"What are you?" "Merchant captain, sir," said the stout man, turning on the questioner a clear, light blue eye that shone with health and evident courage.

"Are you in a situation?"

"My vessel's laid up, sir, and I'm waiting to take her again."

"I'm not impertinent, but tell me your wages."

"Ten pound a month, and good enough too, these bad times."

"Then if you'll superintend the building of a vessel for me, I'll give you £150 a year—or at that rate, and you shall have a smaller vessel afterwards, if you care to sail a mere smack."

And so the bargain was struck, and Captain Powys was employed as bulldog, a special clause being inserted in the contract to that effect.

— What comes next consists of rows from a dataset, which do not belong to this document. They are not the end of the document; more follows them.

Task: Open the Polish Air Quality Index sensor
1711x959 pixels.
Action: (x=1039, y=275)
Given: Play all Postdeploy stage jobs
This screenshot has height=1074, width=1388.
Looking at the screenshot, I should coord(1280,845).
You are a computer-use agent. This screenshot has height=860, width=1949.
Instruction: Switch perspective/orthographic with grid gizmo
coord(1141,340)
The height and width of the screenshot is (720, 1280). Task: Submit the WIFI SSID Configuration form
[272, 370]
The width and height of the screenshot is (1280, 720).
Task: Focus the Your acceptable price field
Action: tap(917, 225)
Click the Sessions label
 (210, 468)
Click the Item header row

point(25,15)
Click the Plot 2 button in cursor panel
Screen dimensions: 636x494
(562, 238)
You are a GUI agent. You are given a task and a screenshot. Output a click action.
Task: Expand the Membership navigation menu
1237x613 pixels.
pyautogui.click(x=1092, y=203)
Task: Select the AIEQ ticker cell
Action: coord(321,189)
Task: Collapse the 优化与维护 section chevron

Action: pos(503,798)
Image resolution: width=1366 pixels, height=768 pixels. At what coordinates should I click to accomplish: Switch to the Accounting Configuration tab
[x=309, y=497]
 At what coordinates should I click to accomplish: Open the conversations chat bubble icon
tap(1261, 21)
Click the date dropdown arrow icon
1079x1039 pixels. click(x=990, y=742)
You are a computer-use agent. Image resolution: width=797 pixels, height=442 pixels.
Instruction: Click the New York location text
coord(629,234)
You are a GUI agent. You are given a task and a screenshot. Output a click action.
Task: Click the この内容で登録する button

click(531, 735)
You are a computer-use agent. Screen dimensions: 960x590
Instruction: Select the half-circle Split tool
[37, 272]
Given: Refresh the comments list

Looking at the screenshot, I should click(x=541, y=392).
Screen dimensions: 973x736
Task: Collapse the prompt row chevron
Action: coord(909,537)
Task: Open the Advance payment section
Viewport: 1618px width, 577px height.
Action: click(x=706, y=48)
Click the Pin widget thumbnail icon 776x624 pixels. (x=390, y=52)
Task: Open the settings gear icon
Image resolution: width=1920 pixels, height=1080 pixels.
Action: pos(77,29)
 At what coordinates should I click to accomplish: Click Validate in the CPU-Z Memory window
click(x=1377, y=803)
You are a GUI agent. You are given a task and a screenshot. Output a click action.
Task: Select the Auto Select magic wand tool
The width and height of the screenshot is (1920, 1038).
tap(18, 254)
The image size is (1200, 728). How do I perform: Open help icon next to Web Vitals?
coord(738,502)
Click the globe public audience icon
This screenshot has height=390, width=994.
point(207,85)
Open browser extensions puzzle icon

"Men won't like it," said the builder. "They'll lead him a life."

"Tell them, if they do, you lose your contract and they lose their work." So the splendid little steamer grew apace; she was composite, and Cassall took care that she should be strong. The most celebrated living designer of yachts had offered to make the drawings for nothing, out of mere fondness for Cassall, but the old gentleman paid his heavy fee. If any one can design a good and safe vessel it is the yacht-builder, whose little thirty tonners are expected to run quite securely across the Bay in the wild autumn. The Robert Cassall had not a nail or bolt in her that was not scrutinized by a stern critic. "Never mind fancy work or fancy speed. Give me perfect collision bulk-heads; perfect watertight compartments; make her unsinkable, and I don't care if you only make her travel ten knots—that's good enough for the North Sea."

Powys asked and obtained an assistant to take a turn on the day or night shifts, and the British workmen were held hard in hand by two acute and most critical mariners.